Ingeldand History, Family Crest & Coats of Arms
The Norman Conquest of England in 1066 brought much change to the island nation, including many immigrants with new names. Among these immigrants were the ancestors of the Ingeldand family, who lived in Cambridgeshire, at Ickleton, parish, in the union of Linton, hundred of Whittlesford. "This place was the seat of a Benedictine nunnery, founded in the reign of Henry II. The church, supposed to have been built before the Conquest, contains 400 sittings."  
Another source notes that the family came from Ingleden in Kent. 
Early Origins of the Ingeldand family
The surname Ingeldand was first found in Cambridgeshire where they were conjecturally descended from Hardwin of Scales, a Norman knight who held the mamor of Ickleton from Count Eustace. 
The Hundredorum Rolls of 1273 included Robert de Incledene in Devon at that time.  Richard Igolynden and John Igulden were listed as holding lands in 1475 and 1536. 
Early History of the Ingeldand family
This web page shows only a small excerpt of our Ingeldand research.

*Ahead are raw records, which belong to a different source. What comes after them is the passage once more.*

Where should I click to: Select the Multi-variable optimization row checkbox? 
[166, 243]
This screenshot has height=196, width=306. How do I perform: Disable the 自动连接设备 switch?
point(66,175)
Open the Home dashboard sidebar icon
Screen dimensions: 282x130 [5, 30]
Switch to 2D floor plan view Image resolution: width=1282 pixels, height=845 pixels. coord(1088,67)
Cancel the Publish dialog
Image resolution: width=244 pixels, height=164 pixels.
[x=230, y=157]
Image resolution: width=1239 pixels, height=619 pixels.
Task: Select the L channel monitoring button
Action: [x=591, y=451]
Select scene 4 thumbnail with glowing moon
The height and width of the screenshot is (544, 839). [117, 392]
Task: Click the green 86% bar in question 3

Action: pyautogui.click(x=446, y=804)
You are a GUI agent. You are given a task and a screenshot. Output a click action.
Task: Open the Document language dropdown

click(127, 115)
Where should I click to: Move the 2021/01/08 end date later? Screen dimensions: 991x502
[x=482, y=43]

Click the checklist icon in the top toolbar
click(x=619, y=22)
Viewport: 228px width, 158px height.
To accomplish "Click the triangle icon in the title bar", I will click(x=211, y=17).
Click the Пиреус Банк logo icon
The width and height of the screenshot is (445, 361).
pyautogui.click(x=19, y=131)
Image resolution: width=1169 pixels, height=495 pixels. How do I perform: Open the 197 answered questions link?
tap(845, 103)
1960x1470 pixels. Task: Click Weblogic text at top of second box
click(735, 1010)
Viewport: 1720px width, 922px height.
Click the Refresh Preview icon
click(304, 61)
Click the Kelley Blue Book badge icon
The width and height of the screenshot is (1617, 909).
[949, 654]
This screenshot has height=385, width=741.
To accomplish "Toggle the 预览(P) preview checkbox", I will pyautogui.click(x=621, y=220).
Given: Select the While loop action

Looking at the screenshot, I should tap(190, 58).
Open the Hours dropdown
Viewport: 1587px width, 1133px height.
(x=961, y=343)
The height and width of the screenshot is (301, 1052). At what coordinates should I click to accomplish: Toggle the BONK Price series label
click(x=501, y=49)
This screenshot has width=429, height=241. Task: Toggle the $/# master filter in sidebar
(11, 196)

Another 127 words (9 lines of text) covering the years 1692, 1745, 1730, 1796, 1730, 1758, 1738, 1765 and 1795 are included under the topic Early Ingeldand History in all our PDF Extended History products and printed products wherever possible.
Ingeldand Spelling Variations
Before the last few hundred years the English language had no fixed system of spelling rules. For that reason, spelling variations occurred commonly in Anglo Norman surnames. Over the years, many variations of the name Ingeldand were recorded, including Ickleton, Icledon, Ickledon, Icleton, Iggulden, Iggelden, Igguldon, Iggelsden, Igglesden, Igglesdon, Incleden and many more.
Early Notables of the Ingeldand family (pre 1700)
Outstanding amongst the family at this time was Benjamin Incledon (1730-1796), a noted genealogist, "baptised at Pilton, near Barnstaple, Devonshire, 6 June 1730, was the second son, but the successor to the estate, of Robert Incledon, of Pilton House, by his second wife, Penelope, daughter of John Sanford of Ninehead, Somerset. The father was buried at Pilton on 9 Dec. 1758, aged 83, and the mother on 30 April 1738. Their son was educated at Blundell's school, Tiverton, and in...
Migration of the Ingeldand family
The unstable environment in England at this time caused numerous families to board ships and leave in search of opportunity and freedom from persecution abroad in places like Ireland, Australia, and particularly the New World. The voyage was extremely difficult, however, and only taken at great expense. The cramped conditions and unsanitary nature of the vessels caused many to arrive diseased and starving, not to mention destitute from the enormous cost. Still opportunity in the emerging nations of Canada and the United States was far greater than at home and many went on to make important contributions to the cultures of their adopted countries. An examination of many early immigration records reveals that people bearing the name Ingeldand arrived in North America very early: Elizabeth, Jane, John, and Sarah Iggleden who settled in Massachusetts in 1634.